Torino Pride e altre storie…

Le notizie che arrivavano dal mondo venerdì, che narravano di sangue, di morte e di orrore, mi hanno lasciato così depresso che nemmeno la serata al Torino Classical Music Festival mi ha rimesso dell’umore giusto.

(Tra l’altro: sembra che l’assassino venuto dal mare, in Tunisia, abbia agito sulla spiaggia per quasi quaranta minuti — un tempo oggettivamente immenso, ammazzando quasi una persona al minuto, prima di allontanarsi e finire la sua tragica vita tra le strade della località turistica. Ora, siamo d’accordo che di fronte ad atti del genere non è possibile alcuna misura preventiva. Ma da quando il fatto inizia ad accadere, e di certo qualcuno lo avrà segnalato/twittato, come è possibile che nessuno sia intervenuto per ben 40 minuti?)

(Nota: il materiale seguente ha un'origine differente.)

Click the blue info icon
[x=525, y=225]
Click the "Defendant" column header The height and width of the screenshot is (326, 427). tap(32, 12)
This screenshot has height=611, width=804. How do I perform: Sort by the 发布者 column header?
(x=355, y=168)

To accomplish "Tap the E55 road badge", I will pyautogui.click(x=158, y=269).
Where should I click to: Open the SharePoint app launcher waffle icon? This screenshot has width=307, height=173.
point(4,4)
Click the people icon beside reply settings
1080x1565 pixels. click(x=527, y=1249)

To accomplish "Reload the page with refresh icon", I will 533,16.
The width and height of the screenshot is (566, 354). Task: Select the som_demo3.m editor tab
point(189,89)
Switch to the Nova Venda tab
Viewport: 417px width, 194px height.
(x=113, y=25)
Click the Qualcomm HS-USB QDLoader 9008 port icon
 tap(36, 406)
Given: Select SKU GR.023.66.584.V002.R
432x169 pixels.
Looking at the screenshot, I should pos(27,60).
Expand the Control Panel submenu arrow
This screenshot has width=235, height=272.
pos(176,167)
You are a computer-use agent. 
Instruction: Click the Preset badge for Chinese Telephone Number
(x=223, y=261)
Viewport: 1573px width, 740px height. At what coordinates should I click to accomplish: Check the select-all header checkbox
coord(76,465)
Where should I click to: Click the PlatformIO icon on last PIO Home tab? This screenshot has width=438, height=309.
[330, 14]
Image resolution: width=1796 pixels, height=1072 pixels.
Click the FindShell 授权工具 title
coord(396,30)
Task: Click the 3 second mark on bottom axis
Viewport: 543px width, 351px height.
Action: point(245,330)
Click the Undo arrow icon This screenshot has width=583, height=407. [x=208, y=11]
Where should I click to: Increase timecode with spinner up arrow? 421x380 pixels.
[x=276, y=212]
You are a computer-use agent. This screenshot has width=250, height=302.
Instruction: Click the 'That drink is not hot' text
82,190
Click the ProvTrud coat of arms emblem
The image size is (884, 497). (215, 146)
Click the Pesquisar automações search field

Ma il sabato pomeriggio a Torino è stato radioso, sorridente e gioioso. Tre aggettivi che servono a ricordare che l’essere umano, capace di immense e mai sazie efferatezze, sa anche emanare gioia, amore ed empatia.

Al Torino Pride eravamo in settantamila. Una straordinaria e colorata fiumana di gente che chiedeva in fondo una cosa molto semplice: lasciateci la libertà di essere quello che siamo.

Quello che le religioni ed i totalitarismi (spesso i due vocaboli coincidono) non possono invece concedere.
L’idea che esista una sola idea di essere umano “giusto”, con pochissime varianti e con immense contraddizioni (il pregiudizio verso i gay è sempre immensamente superiore a quello che si ha verso un tizio in giacca e cravatta che vende armi e morte, per dire), è ancora ben lontana dall’essere eradicata dalla cultura del XXI secolo.

Da un lato il consumismo ti dice come devi vestirti e cosa devi consumare, dall’altro religioni aggressive e stati pavidi non ti riconoscono, in termini di tutele, il diritto di amare chi vuoi (che poi uno lo esercita lo stesso come può, eh, quel diritto: ci mancherebbe!!!)

E’ molto buffo…lamentiamo la scomparsa del “noi”, del senso di appartenza a istanze collettive e collettivistiche a fronte del trionfo dell’individuo, e poi… scopriamo che l’individuo è “libero” soltanto se rimane nell’ambito dei comportamenti che le multinazionali e le religioni hanno definito come “accettabili”.

E allora creiamo un mondo sotterraneo, in cui siamo finalmente e soltanto noi stessi, e ci sottraiamo all’occhio sempre vigile e indagatore di chi ci vuole controllare e indicarci un modo giusto di esistere.

Non ci resta, per salvarci, che creare “immagini” multiple di noi: quelle rassicuranti da dare in pasto a chi ci vuol giudicare, quelle un po’ sceme e leggere con cui ci rappresentiamo sui social…e tenere il vero “noi stessi” altrove, in un posto sicuro in cui far entrare soltanto poche persone fidate, quelle che non ci tradiranno. Tenendo fuori lo Stato, le Chiese e gli Zuckerberg e i Larry Page. Che sapranno pure in ogni istante dove siamo e dove andiamo, ma non sapranno mai veramante chi siamo.

E, in giorni speciali come sabato 27 giugno, ecco finalmente erompere nelle città qualcosa che non si vede quasi mai. Un fiume di persone libere e felici, fuori dagli schemi opprimenti del lavoro salariato o della disoccupazione forzata, dell’obbligo di vestirsi come è richiesto, di esser seri come è richiesto, di essere educati, proni, rassicuranti come è richiesto.

E le strade, le piazze, le vie si riempiono di gioia, di suoni felici e normalmente repressi, di stupendi arcobaleni.

Poi, pian piano, finita la festa, rifluiremo nei nostri sotterranei, lasciando sulle strade delle città le nostre immagini più grigie e silenti: quelle che non fanno preoccupare i poteri che ci opprimono e sono convinti di averci definitivamente in pugno.